----- MATERIAL PROVIDED -----

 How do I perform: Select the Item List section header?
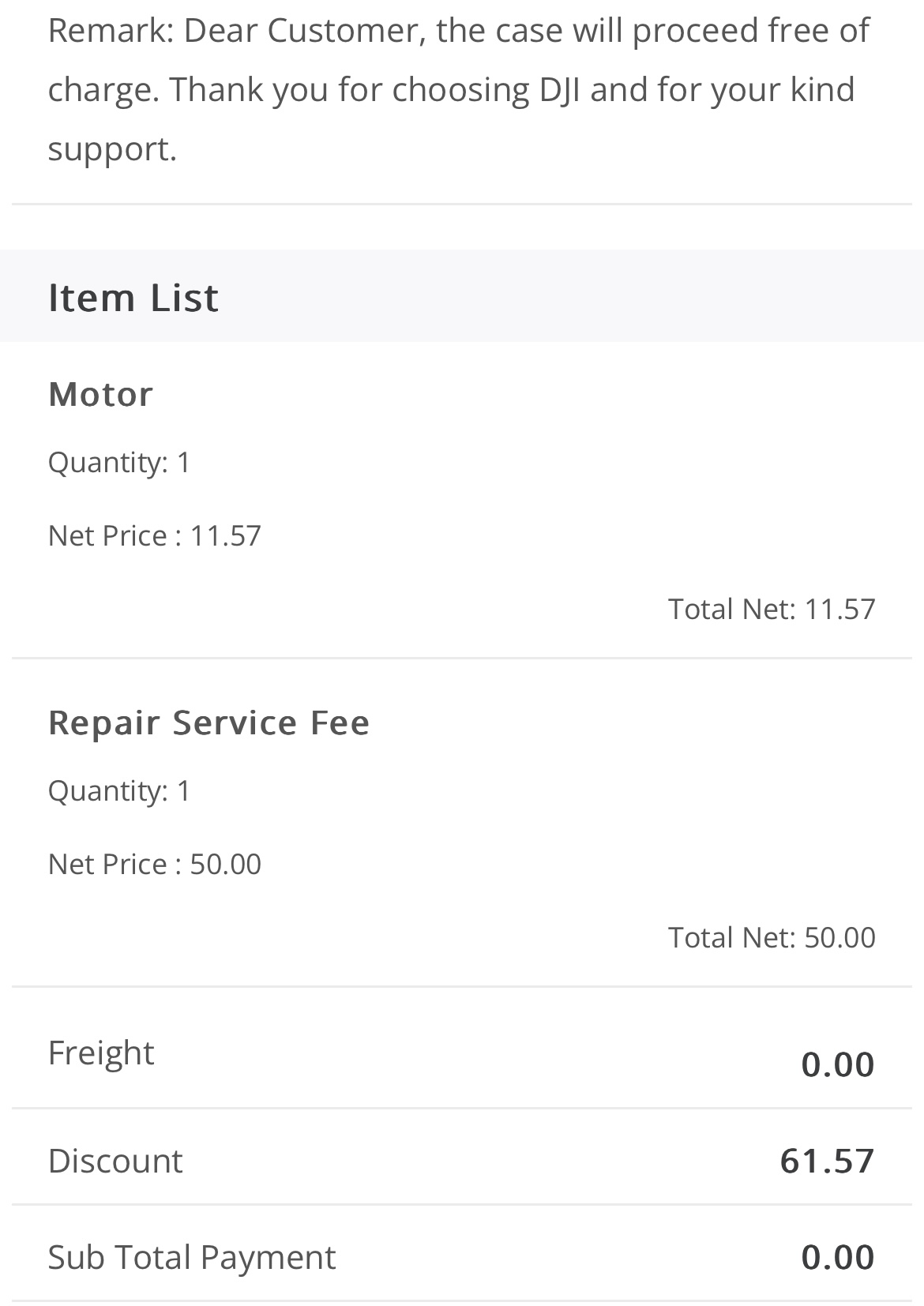pyautogui.click(x=133, y=298)
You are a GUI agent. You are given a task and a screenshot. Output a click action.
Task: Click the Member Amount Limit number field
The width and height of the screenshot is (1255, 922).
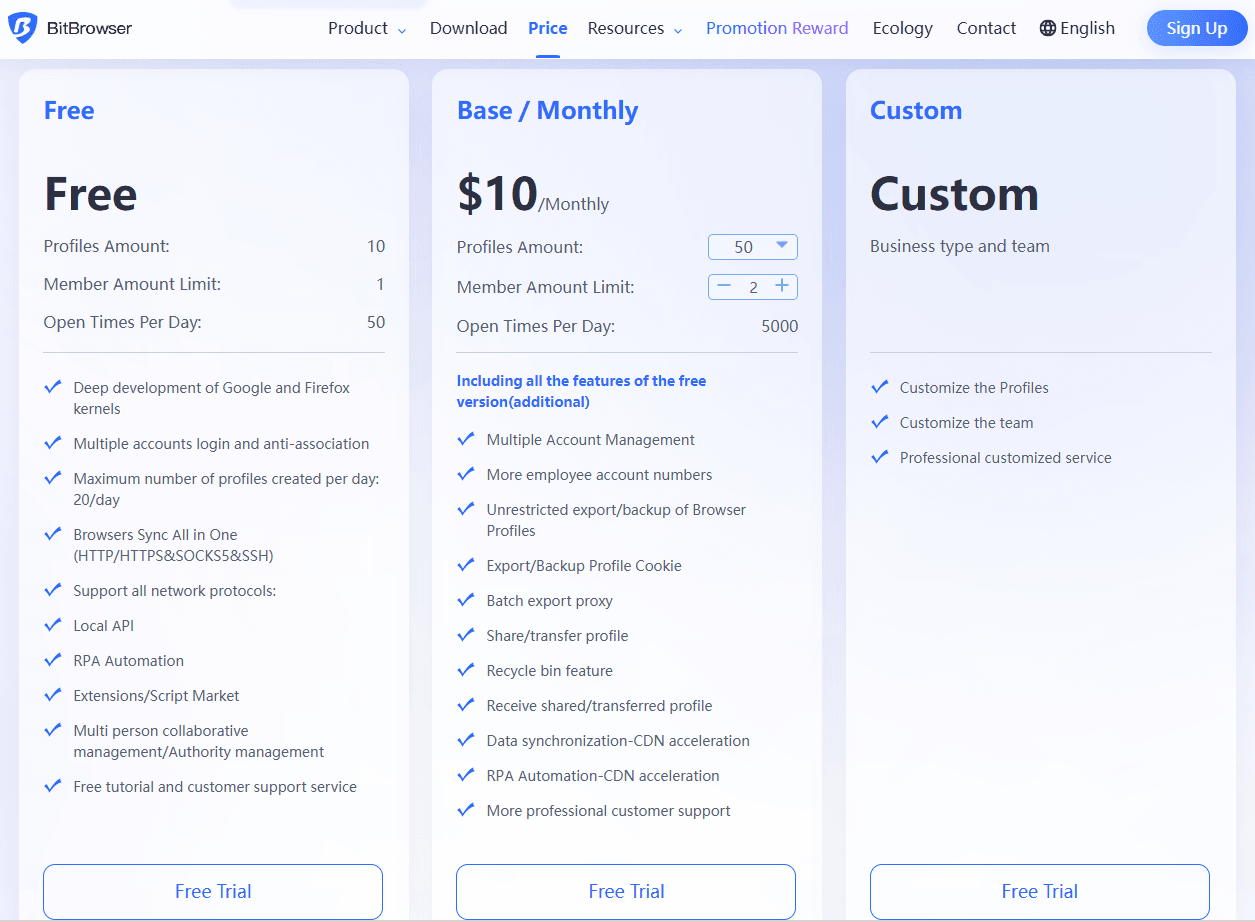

-----

• _DO THIS_
Format the lines above as a numbered list, omitting any blank lines. Leave the pictures out of your answer.

• _ANSWER TO THIS TASK_
1.  How do I perform: Select the Item List section header?
2. pyautogui.click(x=133, y=298)
3. You are a GUI agent. You are given a task and a screenshot. Output a click action.
4. Task: Click the Member Amount Limit number field
5. The width and height of the screenshot is (1255, 922).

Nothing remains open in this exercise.